I read an article a while ago (written in 2008 and updated here) by a guy called Kevin Kelly, who said that what creative people need to succeed is a 1000 true fans; superfans who will buy anything you produce. I’ve never had a superfan before, generally my books are bought by people I know, or anonymously on Amazon, where without reviews you don’t even know if they liked it. I’m not saying this boy was really a superfan, but it certainly felt like it at 11am on a Saturday morning as I signed books for him.

My happy bubble was short-lived, however, when I received an email from Boots (a High Street Pharmacy Company, for non Brits) with feedback on a job I had applied for as a trainee pharmacy dispenser. Please note, ‘trainee’. As in, to be trained to do the job, surely?

This is my first experience of interview by computer and I’m not impressed. Having clicked ‘apply’ through the job website, they asked for my job (just one) and my education (just one), so I put Invigilating and a Masters in English, as my two most recent.

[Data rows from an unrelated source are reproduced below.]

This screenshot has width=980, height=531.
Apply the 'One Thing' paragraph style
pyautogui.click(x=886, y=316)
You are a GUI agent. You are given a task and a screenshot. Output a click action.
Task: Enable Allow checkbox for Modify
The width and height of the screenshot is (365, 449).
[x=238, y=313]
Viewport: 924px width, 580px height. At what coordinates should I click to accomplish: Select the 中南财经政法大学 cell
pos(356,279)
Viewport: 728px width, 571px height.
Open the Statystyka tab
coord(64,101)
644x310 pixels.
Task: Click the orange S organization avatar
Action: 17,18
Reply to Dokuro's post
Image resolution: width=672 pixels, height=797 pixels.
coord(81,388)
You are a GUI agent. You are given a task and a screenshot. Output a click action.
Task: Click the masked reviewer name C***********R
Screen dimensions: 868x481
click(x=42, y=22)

No request for CV or experience or anything. Just an email with a link to a psychometric test.

Now, I hate psychometric tests, especially now I’ve been out of the work game for a while and am fully entrenched in ‘me’ because ‘me’ is a socially-awkward introvert who finds people challenging. But ‘work me’ is outgoing, confident, creative, innovative and all that jazz. So anyway I tried to understand what the questions were getting at, although that’s pretty tough in most psychometric tests as that’s the whole point of them. Except we’re not all black and white, either or, ‘this statement best reflects me’ without context.

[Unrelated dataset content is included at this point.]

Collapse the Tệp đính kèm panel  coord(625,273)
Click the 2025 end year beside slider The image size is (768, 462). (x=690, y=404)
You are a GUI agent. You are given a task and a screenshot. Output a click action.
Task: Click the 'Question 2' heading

I worked in a bar when I was a uni student, and loved it. In fact I wanted to be a bar manager when I graduated, but my first class degree actually proved a sticking point in the interviews I went to because the starting salary was so low. Anyway, six months after I’d been working in the busy train station pub, dealing with difficult customers and working alongside a team of twelve people, they made me do their psychometric test ‘for their files’. I failed. They said they would never have hired me because funnily enough it showed that I am a reserved introvert who doesn’t much like people. Thankfully they had six months’ experience of me being a complex human being who was able to act a role at work, convincingly too, and they trusted me enough to have me run as assistant manager for a while.

Given all that, I shouldn’t have been surprised when I failed the test from Boots. But I was. Surprised and gutted (the job was perfect for me). And angry. Because this was their response:

We’re sorry to have to let you know that you haven’t been successful on this occasion due to the level you attained for the questionnaire assessment.

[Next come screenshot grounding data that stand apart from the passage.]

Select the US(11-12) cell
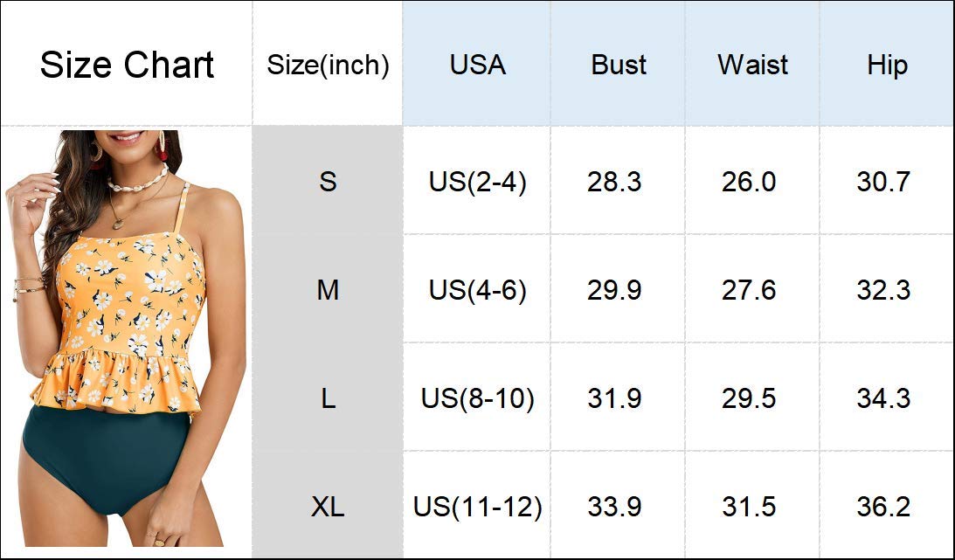(477, 507)
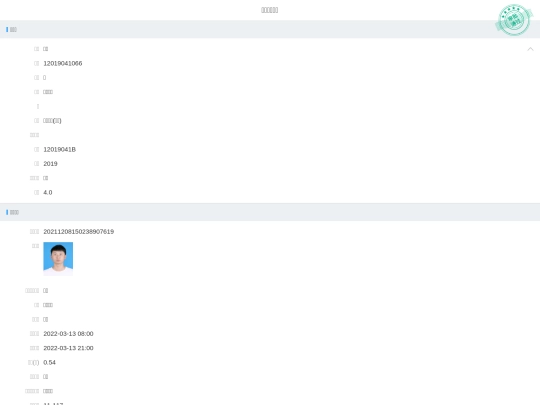Click the page title at top center
Image resolution: width=540 pixels, height=405 pixels.
pos(270,10)
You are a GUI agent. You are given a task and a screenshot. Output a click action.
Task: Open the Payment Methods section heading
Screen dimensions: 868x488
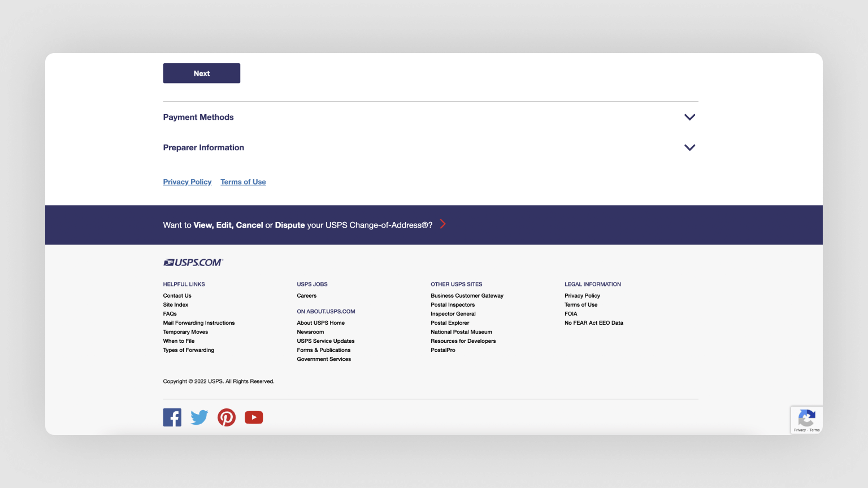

You will need to allow a 12 month period before applying for a similar role as this will give you adequate time to develop your skills and experience.

Adequate time to develop my skills and experience? How do they know anything about my skills and experience? They didn’t even ask for my CV. See that I’ve worked front of house in Hotels, Restaurants, Youth Hostel, Bars and a Clothing Store. See that I’ve worked as a Marketing Manager with direct reports, worked in Communications and handled the grumpy ‘Letters to Director’ that were received. I could go on. And I did, in my head, at 3am, full of cold and disappointment and a little bit of despair. This was a trainee role, where presumably a person would be given the relevant skills and I didn’t even get a look in.

Sigh. Breathe.

It doesn’t matter. A company that interviews by bot is not one I want to work for. But it’s battered an already bruised confidence.

Thank goodness for superfans, that’s all I can say.

Definitely Drowning

It turns out teaching is a bit like parenting, once you make your announcement, people can’t wait to tell you how dreadful it will be.

Only whereas, as a not-yet-parent, I could dismiss all the scaremongering and doomsaying, now I know better. Parenting has taken me to edges I didn’t know were there and left me drained, frightened and unsure of everything.

Not a great position from which to make a great leap forward.

Yesterday I had my compulsory ‘Safeguarding Children’ training that I need as an invigilator. Only this time I listened with increasing horror as teachers swapped stories about neglect and abuse. One or two ‘examples’ of neglect – such as letting a child watch videos late at night – made me question my own parenting.

And then the lovely teacher delivering the training explained that, as adults working with children, we can be held personally liable for a failure to report or disclose a concern. Suddenly I felt like I was standing on a sea wall facing a tsunami.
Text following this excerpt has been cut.